Wynika z tego iż masa EcRDBD wynosi ok. 14, 2 kDa.

1. KOMENTARZ I WNIOSKI:

• Dodawany do żeli TEMED jest katalizatorem wolnych rodników APS’u (nadsiarczanu amonu)

• Dodawany APS służy do generowania wolnych rodników, które następnie atakują akrylamid i umożliwiają polimeryzację żelu.

• Bisakrylamid służy jako substancja sieciująca akrylamid

• Po wylaniu dolnego żelu nawarstwiamy wodę, aby oddzielić żel od tlenu, który poprzez dostarczenie wolnych rodników mógłby spowolnić sieciowanie.

• Glicyna znajdująca się w buforze do elektroforezy jest zagęszczaczem. W żelu zagęszczającym, którego pH wynosi 6,8, czyli jest zbliżone do pI glicyny (6,7-6,8) najszybciej poruszają się jony Cl­^-, następnie nasze skompleksowane białko z SDS, a na końcu glicyna. W ten sposób glicyna zagęszcza próbkę białka poprzez „pchanie jej”. Natomiast w żelu rozdzielającym, którego pH wynosi 8,8, glicyna występuje w formie aniony, więc wyprzedza nasze skompleksowane białko. Białko nie jest „popychane” przez glicynę i następuje jego rozdział.

• Znajdujący się w mieszaninie do barwienia żeli metanol jest rozpuszczalnikiem dla barwnika Coomassie Blue, który łączy się z białkiem.
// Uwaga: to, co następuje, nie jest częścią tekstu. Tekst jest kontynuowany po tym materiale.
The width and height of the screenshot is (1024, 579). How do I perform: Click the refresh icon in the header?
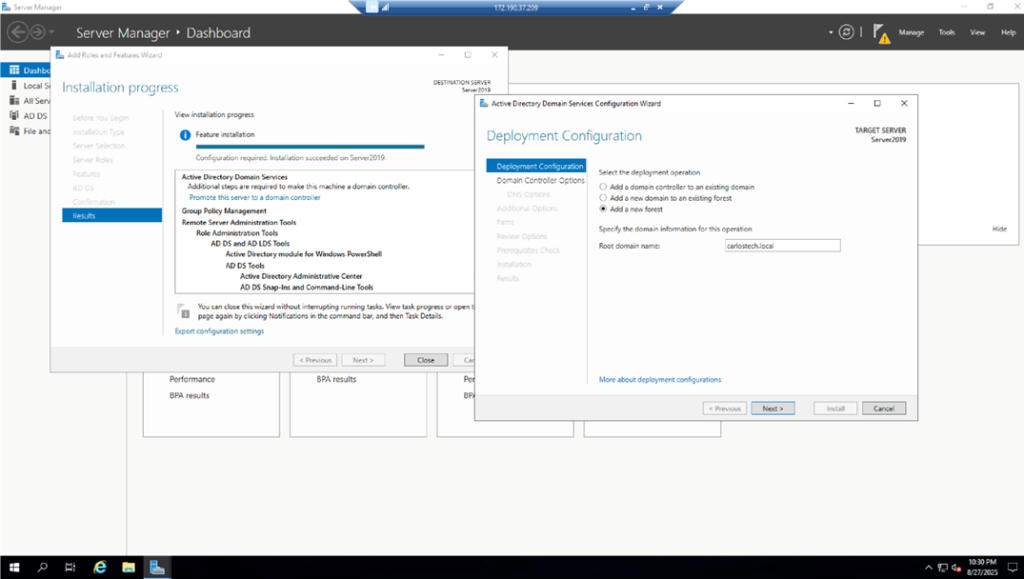click(847, 32)
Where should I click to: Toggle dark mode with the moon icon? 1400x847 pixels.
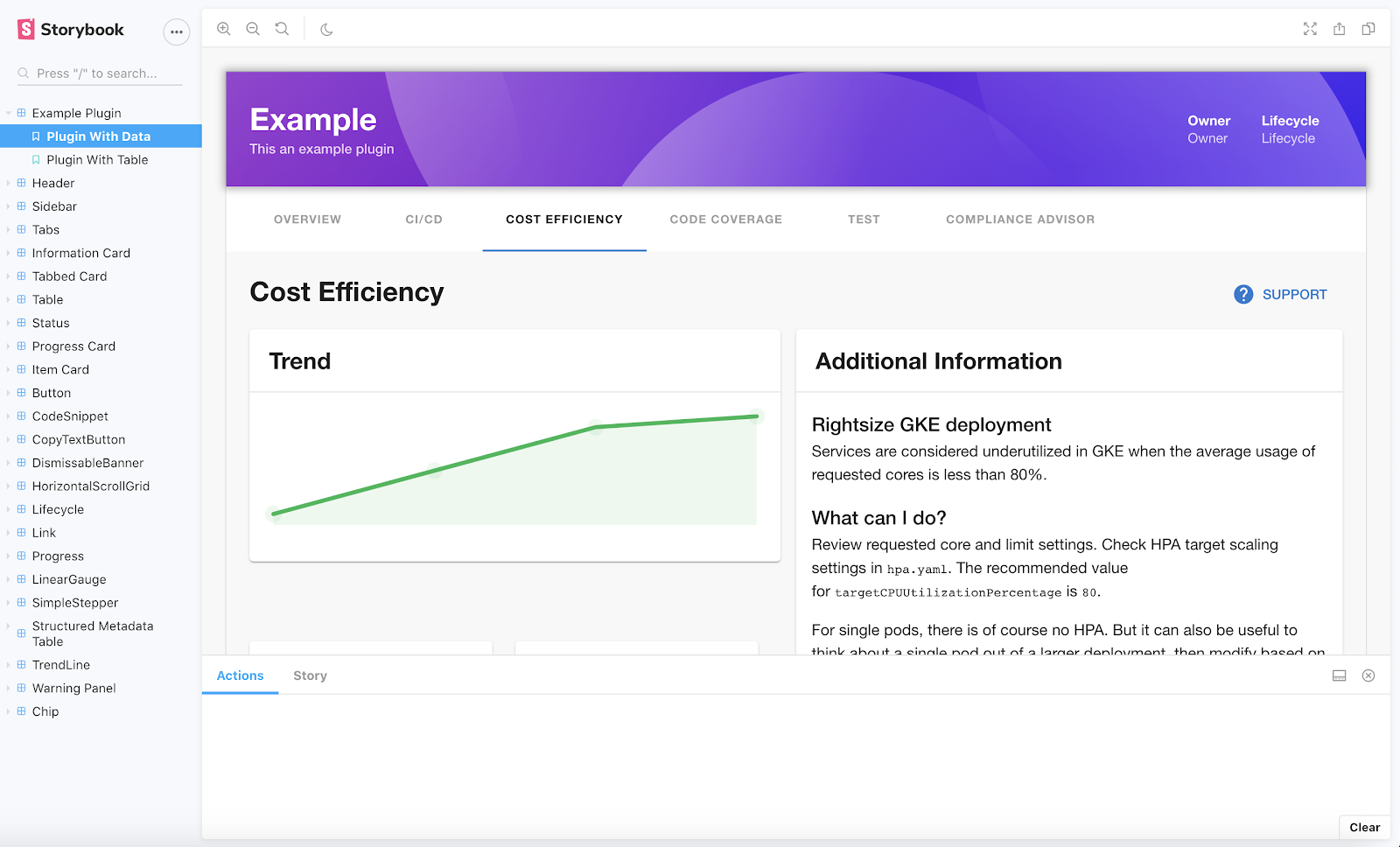tap(326, 29)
• Znajdujący się w mieszaninie do barwienia żeli kwas octowy „wytrąca” białka w żelu, czyli utrwala ich pozycję.

• Obliczona przez nas masa EcRDBD wynosi ok. 14,2 kDa. Jest to wartość zbliżona do wartości obliczonej na podstawie instrukcji, czyli 11,6 kDa (masa GST=38556,9 Da, masa GST-EcRDBD=26986,3 Da). Nieznaczna różnica może wynikać z niedokładnych obliczeń: punkty krzywej standardowej nie leżą idealnie na linii trendu, odległość X mogła zostać zmierzona nie dokładnie. Inna przyczyną mogło być jakieś zanieczyszczenie GST‑EcRDBD.